### Extract provided
+--

From: Bernard Metzler <bmt@zurich.ibm.com>

[ Upstream commit 33fb27fd54465c74cbffba6315b2f043e90cec4c ]

Holding the rtnl_lock while iterating a devices interface address list
potentially causes deadlocks with the cma_netdev_callback. While this was
implemented to limit the scope of a wildcard listen to addresses of the
current device only, a better solution limits the scope of the socket to
the device. This completely avoiding locking, and also results in
significant code simplification.

Fixes: c421651fa229 ("RDMA/siw: Add missing rtnl_lock around access to ifa")
Link: https://lore.kernel.org/r/20200228173534.26815-1-bmt@zurich.ibm.com
Reported-by: syzbot+55de90ab5f44172b0c90@syzkaller.appspotmail.com
Suggested-by: Jason Gunthorpe <jgg@ziepe.ca>
Signed-off-by: Bernard Metzler <bmt@zurich.ibm.com>
Signed-off-by: Jason Gunthorpe <jgg@mellanox.com>
Signed-off-by: Sasha Levin <sashal@kernel.org>
---
 drivers/infiniband/sw/siw/siw_cm.c | 137 +++++++----------------------
 1 file changed, 31 insertions(+), 106 deletions(-)

diff --git a/drivers/infiniband/sw/siw/siw_cm.c b/drivers/infiniband/sw/siw/siw_cm.c
index c5651a96b1964..559e5fd3bad8b 100644
--- a/drivers/infiniband/sw/siw/siw_cm.c
+++ b/drivers/infiniband/sw/siw/siw_cm.c
@@ -1769,14 +1769,23 @@ int siw_reject(struct iw_cm_id *id, const void *pdata, u8 pd_len)
 	return 0;
 }
 
-static int siw_listen_address(struct iw_cm_id *id, int backlog,
-			      struct sockaddr *laddr, int addr_family)
+/*
+ * siw_create_listen - Create resources for a listener's IWCM ID @id
+ *
+ * Starts listen on the socket address id->local_addr.
+ *
+ */
+int siw_create_listen(struct iw_cm_id *id, int backlog)
 {
 	struct socket *s;
 	struct siw_cep *cep = NULL;
 	struct siw_device *sdev = to_siw_dev(id->device);
+	int addr_family = id->local_addr.ss_family;
 	int rv = 0, s_val;
 
+	if (addr_family != AF_INET && addr_family != AF_INET6)

+--

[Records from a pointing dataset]
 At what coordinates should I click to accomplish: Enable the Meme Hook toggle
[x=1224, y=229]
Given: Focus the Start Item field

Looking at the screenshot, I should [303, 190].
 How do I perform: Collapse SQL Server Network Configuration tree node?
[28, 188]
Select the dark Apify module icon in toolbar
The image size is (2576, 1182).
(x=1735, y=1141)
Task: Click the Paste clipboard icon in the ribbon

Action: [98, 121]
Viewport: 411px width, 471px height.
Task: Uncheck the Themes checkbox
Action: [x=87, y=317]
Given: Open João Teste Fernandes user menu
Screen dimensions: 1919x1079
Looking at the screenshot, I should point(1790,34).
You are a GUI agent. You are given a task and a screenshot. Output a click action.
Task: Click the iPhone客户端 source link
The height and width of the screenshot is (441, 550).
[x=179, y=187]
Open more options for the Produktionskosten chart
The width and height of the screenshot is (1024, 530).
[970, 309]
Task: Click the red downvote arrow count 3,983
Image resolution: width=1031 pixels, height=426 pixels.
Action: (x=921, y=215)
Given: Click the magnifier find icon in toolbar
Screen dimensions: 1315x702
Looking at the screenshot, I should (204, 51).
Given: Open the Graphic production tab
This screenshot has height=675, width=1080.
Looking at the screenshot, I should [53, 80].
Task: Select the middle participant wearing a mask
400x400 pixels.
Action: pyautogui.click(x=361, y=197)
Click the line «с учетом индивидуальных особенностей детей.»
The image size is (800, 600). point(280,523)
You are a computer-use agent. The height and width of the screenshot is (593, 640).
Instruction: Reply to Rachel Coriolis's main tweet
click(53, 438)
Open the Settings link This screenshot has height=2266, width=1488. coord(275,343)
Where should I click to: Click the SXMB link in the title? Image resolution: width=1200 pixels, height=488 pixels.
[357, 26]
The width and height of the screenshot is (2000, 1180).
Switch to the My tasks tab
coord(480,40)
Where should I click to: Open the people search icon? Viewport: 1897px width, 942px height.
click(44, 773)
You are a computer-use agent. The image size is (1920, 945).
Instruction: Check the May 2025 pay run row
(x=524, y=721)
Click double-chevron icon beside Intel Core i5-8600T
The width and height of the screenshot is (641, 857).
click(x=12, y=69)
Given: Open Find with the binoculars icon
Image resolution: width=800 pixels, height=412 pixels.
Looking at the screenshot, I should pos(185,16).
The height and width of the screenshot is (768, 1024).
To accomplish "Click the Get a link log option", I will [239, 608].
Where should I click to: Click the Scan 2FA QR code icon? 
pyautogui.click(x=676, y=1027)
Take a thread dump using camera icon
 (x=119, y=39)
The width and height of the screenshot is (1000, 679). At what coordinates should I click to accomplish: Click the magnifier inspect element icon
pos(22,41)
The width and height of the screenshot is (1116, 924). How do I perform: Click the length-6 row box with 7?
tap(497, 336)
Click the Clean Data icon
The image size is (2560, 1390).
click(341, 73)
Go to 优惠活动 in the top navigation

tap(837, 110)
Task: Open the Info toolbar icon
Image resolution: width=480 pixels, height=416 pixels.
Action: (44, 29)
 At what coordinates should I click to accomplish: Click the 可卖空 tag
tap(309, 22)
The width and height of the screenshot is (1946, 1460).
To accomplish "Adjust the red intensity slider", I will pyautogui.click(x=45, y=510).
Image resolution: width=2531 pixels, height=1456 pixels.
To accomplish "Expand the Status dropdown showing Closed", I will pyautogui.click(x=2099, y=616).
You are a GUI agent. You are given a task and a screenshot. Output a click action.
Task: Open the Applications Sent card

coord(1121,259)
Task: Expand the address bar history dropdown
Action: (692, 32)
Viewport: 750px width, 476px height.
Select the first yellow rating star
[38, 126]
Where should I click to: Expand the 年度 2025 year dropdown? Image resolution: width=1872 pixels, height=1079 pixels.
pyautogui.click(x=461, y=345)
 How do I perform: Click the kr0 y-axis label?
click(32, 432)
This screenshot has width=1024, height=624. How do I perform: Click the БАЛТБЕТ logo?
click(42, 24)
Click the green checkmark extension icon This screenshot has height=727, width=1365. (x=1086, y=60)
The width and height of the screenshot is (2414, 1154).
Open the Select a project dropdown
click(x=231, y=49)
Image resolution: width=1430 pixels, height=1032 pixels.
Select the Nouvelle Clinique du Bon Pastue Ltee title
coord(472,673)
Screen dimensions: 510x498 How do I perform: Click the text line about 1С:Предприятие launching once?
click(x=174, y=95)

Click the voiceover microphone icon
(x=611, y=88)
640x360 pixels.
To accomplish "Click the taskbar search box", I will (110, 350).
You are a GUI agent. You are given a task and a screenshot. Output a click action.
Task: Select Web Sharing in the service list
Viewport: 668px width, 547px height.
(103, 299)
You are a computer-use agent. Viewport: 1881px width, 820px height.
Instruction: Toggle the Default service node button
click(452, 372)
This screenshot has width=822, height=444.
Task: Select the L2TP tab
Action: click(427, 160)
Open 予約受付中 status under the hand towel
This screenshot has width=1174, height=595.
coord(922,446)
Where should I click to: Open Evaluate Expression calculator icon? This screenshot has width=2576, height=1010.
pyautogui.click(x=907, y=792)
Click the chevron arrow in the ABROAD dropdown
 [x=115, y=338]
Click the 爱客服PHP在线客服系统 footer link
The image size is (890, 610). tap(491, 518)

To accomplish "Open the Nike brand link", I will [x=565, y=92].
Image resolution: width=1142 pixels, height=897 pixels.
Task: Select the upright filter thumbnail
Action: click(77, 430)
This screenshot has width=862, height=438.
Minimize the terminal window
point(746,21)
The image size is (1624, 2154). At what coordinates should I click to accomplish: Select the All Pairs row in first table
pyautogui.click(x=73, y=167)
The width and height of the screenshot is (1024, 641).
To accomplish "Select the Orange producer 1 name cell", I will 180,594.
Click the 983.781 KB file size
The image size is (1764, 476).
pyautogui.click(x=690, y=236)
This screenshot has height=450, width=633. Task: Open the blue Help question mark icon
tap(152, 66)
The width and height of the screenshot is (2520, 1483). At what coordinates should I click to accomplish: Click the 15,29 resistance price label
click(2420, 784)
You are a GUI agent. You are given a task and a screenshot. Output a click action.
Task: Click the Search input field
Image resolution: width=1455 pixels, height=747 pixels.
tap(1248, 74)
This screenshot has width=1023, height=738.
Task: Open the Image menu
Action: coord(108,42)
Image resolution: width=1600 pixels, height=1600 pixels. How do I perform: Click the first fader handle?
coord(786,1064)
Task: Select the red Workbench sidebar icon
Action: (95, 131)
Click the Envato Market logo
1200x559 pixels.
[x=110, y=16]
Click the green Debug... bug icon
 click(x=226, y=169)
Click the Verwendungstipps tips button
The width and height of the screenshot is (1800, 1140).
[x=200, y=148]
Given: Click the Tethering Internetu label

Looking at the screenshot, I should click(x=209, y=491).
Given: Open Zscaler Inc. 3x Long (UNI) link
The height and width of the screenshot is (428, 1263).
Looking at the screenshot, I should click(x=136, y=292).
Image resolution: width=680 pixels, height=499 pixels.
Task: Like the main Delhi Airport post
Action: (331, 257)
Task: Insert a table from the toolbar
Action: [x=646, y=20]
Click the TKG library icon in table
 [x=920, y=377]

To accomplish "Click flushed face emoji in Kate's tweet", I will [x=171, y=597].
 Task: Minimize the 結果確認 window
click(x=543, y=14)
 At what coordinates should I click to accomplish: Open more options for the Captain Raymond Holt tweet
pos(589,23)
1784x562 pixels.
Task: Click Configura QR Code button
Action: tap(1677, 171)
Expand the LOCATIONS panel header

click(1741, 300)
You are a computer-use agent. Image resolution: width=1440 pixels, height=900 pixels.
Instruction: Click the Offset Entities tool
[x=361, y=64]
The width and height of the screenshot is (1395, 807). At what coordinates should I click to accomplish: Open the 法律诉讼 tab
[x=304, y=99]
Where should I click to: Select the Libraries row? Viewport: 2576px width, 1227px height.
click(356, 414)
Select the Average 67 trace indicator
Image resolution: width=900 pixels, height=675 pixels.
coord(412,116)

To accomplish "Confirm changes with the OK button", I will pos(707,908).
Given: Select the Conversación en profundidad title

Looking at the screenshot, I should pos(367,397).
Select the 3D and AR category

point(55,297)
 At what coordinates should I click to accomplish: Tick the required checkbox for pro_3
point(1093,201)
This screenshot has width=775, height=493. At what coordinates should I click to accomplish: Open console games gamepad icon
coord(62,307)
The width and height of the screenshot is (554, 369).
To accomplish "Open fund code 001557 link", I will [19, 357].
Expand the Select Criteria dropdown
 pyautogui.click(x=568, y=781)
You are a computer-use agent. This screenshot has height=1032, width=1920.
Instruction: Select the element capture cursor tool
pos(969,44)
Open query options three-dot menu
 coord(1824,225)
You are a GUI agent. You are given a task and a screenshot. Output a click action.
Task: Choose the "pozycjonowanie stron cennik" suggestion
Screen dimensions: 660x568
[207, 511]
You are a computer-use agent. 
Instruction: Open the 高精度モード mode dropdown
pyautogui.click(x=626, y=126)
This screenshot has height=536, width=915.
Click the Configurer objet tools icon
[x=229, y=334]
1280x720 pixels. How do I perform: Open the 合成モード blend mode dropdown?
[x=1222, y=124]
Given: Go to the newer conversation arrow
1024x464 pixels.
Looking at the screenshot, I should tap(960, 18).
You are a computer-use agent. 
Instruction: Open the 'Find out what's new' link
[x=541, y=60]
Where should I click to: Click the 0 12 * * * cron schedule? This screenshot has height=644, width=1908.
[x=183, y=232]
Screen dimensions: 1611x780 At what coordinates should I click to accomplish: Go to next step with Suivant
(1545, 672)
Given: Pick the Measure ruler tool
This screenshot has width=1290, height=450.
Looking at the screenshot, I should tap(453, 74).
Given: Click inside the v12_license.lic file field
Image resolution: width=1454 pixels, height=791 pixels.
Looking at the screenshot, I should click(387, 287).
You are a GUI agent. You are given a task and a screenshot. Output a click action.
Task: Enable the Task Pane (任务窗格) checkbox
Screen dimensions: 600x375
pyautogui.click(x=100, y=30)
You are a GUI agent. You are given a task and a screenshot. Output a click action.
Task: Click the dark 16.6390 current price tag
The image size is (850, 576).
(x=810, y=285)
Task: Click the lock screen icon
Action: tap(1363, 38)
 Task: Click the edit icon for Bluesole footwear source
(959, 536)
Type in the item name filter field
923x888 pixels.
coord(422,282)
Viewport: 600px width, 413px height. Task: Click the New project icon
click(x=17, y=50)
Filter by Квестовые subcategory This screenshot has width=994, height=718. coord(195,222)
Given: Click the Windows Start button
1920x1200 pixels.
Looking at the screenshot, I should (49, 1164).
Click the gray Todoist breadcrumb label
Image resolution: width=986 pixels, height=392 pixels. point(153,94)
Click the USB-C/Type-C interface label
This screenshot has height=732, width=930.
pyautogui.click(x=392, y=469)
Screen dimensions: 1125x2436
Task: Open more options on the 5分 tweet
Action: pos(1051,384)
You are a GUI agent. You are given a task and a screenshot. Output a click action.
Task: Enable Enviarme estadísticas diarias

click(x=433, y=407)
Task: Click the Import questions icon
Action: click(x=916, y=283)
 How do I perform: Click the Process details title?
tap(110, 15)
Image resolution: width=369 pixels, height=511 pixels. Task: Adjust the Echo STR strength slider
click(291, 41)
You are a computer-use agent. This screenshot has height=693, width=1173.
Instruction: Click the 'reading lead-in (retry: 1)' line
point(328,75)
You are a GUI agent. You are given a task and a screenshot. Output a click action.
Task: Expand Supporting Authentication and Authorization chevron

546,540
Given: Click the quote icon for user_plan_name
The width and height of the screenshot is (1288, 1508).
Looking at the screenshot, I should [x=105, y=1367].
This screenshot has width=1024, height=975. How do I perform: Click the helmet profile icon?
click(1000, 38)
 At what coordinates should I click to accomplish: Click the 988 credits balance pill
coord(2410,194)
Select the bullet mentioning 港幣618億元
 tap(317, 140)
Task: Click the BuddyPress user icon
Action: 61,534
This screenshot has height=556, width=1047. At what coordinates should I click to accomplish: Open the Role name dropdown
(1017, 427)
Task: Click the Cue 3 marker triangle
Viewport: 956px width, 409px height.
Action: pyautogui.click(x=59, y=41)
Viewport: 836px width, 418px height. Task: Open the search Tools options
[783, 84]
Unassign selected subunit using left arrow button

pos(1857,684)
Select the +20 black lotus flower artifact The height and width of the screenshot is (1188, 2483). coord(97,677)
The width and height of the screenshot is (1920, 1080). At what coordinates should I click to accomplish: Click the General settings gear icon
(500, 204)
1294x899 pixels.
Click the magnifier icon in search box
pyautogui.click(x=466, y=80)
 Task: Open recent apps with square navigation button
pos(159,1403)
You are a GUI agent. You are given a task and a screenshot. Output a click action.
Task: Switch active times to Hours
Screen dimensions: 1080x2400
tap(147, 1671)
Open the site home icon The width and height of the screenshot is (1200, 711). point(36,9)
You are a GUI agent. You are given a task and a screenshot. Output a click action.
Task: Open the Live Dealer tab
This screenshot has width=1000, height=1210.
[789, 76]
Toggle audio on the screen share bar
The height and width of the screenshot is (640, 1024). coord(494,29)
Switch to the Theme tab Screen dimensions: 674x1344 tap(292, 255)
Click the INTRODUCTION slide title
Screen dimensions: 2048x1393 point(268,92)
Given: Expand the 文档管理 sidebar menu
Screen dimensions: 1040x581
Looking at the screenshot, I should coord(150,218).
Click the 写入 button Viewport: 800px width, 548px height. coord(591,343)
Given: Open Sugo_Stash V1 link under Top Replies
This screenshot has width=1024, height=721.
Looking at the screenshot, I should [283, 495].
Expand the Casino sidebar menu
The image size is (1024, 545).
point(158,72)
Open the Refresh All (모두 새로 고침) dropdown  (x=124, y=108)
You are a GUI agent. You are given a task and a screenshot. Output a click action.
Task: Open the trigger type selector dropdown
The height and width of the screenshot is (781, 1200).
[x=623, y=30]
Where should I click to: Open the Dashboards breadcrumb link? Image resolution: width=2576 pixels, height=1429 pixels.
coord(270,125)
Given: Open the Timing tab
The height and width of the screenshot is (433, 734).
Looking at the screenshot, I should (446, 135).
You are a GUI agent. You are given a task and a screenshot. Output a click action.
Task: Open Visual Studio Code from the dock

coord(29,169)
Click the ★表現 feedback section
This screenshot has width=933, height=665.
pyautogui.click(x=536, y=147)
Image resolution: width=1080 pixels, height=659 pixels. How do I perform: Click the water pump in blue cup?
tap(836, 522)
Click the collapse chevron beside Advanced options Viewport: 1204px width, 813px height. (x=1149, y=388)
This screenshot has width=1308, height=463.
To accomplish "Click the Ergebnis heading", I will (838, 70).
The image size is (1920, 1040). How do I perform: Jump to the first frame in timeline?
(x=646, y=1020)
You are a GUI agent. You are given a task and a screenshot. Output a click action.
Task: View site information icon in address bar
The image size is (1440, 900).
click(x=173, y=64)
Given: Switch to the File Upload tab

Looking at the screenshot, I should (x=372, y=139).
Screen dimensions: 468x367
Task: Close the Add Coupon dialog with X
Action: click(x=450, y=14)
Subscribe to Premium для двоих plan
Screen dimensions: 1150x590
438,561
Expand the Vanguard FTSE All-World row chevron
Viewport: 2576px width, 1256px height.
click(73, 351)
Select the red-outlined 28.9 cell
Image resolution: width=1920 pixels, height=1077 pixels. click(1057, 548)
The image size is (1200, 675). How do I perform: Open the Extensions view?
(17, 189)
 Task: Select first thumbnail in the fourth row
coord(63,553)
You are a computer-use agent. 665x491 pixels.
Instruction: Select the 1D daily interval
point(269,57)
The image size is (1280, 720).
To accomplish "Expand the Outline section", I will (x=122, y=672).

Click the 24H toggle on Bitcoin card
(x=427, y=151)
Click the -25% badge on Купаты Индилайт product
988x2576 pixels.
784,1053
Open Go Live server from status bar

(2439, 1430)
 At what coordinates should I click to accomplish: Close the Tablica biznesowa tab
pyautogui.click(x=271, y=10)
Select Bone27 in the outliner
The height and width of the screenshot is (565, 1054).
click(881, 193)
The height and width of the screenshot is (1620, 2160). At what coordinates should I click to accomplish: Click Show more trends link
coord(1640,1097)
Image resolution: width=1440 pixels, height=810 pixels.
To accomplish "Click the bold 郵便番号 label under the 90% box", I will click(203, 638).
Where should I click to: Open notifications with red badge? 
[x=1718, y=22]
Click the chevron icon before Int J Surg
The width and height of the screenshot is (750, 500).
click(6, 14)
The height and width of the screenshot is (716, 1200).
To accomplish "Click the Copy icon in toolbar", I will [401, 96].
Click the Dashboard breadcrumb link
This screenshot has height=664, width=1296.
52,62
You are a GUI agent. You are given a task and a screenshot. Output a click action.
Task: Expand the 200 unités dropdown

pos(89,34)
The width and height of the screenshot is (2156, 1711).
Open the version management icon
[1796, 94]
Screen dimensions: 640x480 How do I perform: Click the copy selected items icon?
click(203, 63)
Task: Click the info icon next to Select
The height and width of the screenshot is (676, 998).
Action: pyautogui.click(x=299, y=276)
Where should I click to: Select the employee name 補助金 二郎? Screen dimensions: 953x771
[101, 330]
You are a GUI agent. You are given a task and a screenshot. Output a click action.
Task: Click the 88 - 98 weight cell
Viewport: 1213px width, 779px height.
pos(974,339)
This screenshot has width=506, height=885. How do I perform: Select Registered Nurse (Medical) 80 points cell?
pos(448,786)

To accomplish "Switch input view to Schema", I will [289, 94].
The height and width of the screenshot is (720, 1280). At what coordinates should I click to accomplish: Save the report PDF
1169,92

+--

### Exercise instructions
a – Answer these questions about the kernel patch above:
(i) Which commit does the patch list as the one it fixes?
(ii) How many insertions and deletions does it make?
(iii) What function takes the place of siw_listen_address?
b – Name every person who signed off on the kernel patch above.

### Answers given
a –
(i) c421651fa229 ("RDMA/siw: Add missing rtnl_lock around access to ifa")
(ii) 31 insertions and 106 deletions
(iii) siw_create_listen

b – Bernard Metzler, Jason Gunthorpe, Sasha Levin